Please tell how many of the lines below contain "arrow", using only a number.

>>

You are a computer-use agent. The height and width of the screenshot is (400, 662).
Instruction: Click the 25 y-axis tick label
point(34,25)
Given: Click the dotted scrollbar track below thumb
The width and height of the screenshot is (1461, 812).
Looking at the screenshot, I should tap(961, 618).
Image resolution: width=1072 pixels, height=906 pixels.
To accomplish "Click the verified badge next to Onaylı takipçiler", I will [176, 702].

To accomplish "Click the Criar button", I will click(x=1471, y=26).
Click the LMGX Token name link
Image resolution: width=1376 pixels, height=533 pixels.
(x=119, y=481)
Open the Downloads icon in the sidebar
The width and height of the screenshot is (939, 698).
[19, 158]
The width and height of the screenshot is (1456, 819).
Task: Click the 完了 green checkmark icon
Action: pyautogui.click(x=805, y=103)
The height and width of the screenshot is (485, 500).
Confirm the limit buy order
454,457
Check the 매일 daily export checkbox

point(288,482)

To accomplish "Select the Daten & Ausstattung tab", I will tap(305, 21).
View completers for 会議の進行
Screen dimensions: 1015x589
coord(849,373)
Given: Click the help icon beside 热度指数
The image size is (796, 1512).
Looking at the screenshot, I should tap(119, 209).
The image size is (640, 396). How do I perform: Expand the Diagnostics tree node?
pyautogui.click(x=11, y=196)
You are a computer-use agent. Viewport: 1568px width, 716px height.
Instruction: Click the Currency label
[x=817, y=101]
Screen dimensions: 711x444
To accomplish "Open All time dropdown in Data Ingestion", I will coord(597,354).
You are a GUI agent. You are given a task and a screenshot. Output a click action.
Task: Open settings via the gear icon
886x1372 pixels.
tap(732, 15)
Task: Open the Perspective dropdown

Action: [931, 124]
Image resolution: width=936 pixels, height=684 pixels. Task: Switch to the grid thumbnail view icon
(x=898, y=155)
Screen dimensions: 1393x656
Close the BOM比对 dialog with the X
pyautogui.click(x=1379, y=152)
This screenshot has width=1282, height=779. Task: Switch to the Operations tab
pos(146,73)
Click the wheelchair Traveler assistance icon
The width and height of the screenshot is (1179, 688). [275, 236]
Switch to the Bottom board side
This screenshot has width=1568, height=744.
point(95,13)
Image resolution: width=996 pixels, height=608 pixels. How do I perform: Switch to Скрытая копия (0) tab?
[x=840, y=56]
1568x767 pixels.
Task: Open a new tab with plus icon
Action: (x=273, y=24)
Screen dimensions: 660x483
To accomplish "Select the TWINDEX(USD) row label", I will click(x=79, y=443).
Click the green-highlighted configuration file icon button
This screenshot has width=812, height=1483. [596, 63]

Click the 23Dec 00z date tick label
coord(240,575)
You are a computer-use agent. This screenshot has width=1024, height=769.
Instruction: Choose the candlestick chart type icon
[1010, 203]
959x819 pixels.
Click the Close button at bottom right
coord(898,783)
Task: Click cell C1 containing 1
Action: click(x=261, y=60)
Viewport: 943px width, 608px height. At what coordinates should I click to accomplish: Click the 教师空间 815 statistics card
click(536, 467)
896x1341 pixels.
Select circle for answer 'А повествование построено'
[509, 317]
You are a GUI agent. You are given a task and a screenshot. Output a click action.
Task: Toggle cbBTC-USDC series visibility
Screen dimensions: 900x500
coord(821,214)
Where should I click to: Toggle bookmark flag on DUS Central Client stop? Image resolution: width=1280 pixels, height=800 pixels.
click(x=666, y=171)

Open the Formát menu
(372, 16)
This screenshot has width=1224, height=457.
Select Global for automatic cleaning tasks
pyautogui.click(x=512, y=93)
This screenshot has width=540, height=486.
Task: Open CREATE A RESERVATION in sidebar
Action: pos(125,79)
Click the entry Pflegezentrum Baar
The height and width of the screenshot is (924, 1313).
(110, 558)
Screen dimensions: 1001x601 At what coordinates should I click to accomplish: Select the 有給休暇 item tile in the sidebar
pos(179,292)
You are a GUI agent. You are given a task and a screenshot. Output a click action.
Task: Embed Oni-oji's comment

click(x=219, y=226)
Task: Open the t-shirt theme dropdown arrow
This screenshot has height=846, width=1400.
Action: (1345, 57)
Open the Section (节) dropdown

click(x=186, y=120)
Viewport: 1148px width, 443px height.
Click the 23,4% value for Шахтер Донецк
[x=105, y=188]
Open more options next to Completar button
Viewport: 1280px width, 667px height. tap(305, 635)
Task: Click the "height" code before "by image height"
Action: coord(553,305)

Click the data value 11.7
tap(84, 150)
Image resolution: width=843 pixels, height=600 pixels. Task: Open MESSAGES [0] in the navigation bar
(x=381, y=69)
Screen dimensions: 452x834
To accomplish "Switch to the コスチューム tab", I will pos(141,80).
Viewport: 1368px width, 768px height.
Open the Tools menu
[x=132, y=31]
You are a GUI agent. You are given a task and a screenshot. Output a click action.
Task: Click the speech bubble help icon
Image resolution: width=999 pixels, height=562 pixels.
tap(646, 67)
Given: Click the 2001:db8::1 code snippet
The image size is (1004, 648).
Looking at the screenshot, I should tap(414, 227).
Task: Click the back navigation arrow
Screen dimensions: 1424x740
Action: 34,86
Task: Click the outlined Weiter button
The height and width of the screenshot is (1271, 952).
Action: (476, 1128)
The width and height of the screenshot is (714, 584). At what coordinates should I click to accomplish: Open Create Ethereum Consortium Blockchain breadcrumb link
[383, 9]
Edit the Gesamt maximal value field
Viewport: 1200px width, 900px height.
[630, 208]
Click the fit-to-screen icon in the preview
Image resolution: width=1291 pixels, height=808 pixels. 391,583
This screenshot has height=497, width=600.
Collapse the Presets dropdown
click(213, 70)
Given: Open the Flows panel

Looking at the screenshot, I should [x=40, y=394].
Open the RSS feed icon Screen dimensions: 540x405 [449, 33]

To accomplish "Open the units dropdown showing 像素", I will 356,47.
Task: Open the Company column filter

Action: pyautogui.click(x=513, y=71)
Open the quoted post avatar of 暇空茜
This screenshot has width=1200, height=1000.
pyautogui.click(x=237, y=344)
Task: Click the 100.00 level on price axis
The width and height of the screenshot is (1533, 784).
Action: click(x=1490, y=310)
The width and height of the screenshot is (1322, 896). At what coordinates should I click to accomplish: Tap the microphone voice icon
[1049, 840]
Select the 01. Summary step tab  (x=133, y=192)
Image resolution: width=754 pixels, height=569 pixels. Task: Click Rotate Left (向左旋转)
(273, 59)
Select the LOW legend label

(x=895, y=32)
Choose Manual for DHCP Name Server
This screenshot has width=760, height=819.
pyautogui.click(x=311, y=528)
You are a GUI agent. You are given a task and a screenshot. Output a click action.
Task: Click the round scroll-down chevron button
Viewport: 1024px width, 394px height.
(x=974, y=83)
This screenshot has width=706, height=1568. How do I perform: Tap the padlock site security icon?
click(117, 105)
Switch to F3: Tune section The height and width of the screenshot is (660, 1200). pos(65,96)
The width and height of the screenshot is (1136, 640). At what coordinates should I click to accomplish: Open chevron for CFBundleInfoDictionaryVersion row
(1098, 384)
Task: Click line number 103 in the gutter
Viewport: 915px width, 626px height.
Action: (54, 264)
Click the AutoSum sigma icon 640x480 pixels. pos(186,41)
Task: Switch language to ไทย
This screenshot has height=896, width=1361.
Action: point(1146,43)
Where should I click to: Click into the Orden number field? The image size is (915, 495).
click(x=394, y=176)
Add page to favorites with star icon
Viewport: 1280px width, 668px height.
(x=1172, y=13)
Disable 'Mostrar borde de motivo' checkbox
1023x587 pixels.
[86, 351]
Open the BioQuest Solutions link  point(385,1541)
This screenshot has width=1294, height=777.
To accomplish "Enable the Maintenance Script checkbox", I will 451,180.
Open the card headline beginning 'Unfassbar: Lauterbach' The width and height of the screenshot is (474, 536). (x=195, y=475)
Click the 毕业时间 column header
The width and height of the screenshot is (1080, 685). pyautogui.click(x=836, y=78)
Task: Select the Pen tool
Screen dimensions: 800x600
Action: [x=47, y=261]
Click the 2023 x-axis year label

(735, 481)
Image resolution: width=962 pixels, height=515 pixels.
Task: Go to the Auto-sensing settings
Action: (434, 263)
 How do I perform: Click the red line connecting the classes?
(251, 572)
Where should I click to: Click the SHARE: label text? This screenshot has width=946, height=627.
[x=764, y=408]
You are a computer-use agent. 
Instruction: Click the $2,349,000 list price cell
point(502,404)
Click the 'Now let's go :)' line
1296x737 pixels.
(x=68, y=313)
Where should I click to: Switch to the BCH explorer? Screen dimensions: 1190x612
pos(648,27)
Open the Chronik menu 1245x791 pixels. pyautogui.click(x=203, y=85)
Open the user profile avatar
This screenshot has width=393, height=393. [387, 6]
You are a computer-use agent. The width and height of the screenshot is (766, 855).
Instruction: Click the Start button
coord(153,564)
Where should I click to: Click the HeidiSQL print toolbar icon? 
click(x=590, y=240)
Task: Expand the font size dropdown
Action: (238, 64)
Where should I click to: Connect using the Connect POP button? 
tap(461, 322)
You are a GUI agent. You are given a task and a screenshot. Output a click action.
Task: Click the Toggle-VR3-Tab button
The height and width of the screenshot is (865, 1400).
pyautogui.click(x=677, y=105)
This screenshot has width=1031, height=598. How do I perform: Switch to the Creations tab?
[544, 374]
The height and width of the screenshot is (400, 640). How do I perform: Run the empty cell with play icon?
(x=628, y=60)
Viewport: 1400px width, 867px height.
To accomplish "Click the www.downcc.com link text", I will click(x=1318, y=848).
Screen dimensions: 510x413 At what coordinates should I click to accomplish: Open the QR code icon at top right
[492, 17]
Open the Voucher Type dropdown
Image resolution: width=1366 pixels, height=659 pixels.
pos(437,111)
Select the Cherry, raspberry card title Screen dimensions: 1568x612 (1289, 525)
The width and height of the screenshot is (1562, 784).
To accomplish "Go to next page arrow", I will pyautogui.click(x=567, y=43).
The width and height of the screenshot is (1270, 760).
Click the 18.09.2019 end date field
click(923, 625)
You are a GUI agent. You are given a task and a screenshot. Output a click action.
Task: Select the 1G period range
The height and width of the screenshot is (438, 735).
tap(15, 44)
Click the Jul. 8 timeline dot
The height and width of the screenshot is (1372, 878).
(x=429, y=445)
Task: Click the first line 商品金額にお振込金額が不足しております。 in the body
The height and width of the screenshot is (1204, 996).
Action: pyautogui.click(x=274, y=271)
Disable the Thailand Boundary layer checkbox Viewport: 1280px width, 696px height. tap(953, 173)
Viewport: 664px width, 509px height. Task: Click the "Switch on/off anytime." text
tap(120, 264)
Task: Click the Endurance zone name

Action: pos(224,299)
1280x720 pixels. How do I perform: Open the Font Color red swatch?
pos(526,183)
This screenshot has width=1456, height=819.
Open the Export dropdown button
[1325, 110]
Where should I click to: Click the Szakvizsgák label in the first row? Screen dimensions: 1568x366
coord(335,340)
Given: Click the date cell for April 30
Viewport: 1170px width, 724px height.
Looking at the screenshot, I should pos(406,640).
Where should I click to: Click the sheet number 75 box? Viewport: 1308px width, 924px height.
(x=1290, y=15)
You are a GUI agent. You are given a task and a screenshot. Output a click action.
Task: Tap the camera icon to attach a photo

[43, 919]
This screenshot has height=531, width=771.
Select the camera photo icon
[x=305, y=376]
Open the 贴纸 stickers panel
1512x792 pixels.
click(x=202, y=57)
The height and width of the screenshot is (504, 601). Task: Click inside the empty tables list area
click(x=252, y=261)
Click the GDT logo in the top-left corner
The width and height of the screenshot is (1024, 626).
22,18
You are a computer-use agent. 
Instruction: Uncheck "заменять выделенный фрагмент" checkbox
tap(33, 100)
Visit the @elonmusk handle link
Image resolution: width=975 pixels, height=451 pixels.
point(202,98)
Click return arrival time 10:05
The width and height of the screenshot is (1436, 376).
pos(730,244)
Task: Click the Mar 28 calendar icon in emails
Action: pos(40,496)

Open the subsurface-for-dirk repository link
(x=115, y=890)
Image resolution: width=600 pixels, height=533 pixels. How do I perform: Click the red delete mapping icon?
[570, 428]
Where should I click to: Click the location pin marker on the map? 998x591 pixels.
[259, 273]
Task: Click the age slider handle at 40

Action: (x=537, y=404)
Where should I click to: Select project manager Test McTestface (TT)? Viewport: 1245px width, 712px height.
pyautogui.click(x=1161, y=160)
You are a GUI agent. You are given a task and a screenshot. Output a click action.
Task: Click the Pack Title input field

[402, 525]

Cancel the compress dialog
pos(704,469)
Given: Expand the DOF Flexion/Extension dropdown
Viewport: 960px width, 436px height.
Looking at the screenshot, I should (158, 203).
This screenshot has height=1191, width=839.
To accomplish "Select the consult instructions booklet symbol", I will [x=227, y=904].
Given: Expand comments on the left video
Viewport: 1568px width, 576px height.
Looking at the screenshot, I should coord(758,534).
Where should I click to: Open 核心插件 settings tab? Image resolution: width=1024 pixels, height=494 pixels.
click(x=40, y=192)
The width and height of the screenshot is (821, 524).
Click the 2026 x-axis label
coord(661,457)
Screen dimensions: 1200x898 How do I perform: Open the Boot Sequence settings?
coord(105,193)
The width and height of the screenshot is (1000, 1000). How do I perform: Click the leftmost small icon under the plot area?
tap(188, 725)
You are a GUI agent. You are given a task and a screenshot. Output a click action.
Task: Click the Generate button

<<

Your solution →
3